Using Hole Saws with Hand Drills

Posted by Dan DeMerchant on

Hole saws have cutting speeds that should be considered when drilling into frames and doors. I once saw an installer take a $60 (employer-supplied) hole saw new out of the box to drill a hole in a steel door frame. The saw got burned up before the hole was completed. When using a hand drill, be aware of the drill's RPM. Many hand drills can run up to 2000 RPMs, most to 1000. This may be too fast for the saw, depending on the material. Using a bi-metal saw, you should stay under 80 surface feet per minute (SFM) cutting rate in a steel door frame. Compute RPMs with the following (simplified) formula:

RPM = SFM / (.26 x saw diameter)

Example with a 3/4" hole saw: 80 / (.195) = 410 RPM

This number is much slower than the max RPM of most popular hand drills. For aluminum frames and other softer materials, you can go much faster. For softer materials like aluminum, you can use 180 SFM as a good starting number, but can go up to 300 SFM easily. With carbide-tipped saws, you can safely 2x the SFM number.
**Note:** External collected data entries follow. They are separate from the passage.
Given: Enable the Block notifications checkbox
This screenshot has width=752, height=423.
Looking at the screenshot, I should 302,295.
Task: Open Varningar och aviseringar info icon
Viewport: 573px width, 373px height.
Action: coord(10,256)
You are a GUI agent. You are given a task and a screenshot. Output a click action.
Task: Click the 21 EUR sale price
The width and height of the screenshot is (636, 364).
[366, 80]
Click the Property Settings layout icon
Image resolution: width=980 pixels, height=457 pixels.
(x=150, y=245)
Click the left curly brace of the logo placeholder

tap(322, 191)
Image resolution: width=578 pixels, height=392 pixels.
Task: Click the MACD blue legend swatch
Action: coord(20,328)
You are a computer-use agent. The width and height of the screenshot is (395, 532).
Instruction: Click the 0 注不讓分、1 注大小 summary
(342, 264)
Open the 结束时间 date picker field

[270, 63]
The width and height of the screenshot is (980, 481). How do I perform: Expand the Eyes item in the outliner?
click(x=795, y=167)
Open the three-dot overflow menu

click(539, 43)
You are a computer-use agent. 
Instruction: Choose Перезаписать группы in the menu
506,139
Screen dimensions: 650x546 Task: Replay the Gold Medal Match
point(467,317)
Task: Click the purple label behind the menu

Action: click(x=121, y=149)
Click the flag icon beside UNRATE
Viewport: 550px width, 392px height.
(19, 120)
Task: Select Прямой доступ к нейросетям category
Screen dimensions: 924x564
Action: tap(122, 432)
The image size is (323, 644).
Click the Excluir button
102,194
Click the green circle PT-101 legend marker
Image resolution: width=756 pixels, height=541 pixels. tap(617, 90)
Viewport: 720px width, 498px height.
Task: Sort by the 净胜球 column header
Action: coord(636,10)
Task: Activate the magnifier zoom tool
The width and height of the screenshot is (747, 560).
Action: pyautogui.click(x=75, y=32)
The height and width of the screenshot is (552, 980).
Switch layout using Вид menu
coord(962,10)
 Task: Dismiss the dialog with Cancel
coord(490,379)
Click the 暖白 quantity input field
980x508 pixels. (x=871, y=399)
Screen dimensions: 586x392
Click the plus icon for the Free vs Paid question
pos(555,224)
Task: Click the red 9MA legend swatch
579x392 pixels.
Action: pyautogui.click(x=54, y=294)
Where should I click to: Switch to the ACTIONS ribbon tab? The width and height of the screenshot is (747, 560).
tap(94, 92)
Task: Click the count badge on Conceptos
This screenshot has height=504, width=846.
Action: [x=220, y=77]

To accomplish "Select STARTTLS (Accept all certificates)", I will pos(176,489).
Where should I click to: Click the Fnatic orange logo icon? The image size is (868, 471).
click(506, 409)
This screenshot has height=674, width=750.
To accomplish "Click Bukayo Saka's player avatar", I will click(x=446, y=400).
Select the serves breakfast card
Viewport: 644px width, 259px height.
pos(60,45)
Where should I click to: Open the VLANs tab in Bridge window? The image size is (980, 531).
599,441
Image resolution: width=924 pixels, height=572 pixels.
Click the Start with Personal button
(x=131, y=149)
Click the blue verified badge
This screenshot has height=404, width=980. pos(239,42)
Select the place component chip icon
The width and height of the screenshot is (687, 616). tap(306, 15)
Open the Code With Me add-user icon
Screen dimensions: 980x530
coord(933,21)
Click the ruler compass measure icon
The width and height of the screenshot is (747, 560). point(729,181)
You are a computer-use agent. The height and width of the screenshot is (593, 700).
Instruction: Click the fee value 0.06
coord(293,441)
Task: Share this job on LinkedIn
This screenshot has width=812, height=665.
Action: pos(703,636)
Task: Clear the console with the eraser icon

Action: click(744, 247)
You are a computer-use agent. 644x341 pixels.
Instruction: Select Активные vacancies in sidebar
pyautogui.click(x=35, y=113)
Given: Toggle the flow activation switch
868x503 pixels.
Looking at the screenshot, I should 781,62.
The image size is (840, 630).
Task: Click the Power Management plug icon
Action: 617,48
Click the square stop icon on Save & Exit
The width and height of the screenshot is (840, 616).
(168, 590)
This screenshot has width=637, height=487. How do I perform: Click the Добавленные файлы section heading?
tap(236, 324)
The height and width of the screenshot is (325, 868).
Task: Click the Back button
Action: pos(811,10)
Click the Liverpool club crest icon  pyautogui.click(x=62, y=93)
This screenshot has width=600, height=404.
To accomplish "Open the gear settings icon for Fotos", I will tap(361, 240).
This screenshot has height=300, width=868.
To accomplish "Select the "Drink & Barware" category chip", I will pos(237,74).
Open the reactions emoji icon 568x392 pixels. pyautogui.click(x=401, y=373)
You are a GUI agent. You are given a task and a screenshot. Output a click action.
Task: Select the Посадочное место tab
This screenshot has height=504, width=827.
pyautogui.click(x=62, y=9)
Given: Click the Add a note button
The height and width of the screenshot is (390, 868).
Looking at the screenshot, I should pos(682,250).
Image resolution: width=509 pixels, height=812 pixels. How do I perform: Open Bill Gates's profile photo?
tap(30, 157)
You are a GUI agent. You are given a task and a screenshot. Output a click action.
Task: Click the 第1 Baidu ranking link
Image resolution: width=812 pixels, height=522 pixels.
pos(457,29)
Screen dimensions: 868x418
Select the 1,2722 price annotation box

Use a variable-speed (or geared) hand drill with good grips, use sharp saws, and approximate the RPM with the amount of trigger pull on the drill, especially on harder materials. With metals, put a drop of oil on the saw while cutting. Consider adding a small hole inside the periphery of the larger sawed hole before sawing to let chips escape the cut. The smaller the drill, the higher the RPM, which can be counter-intuitive, so go slow! The same formula can be used for drill diameters.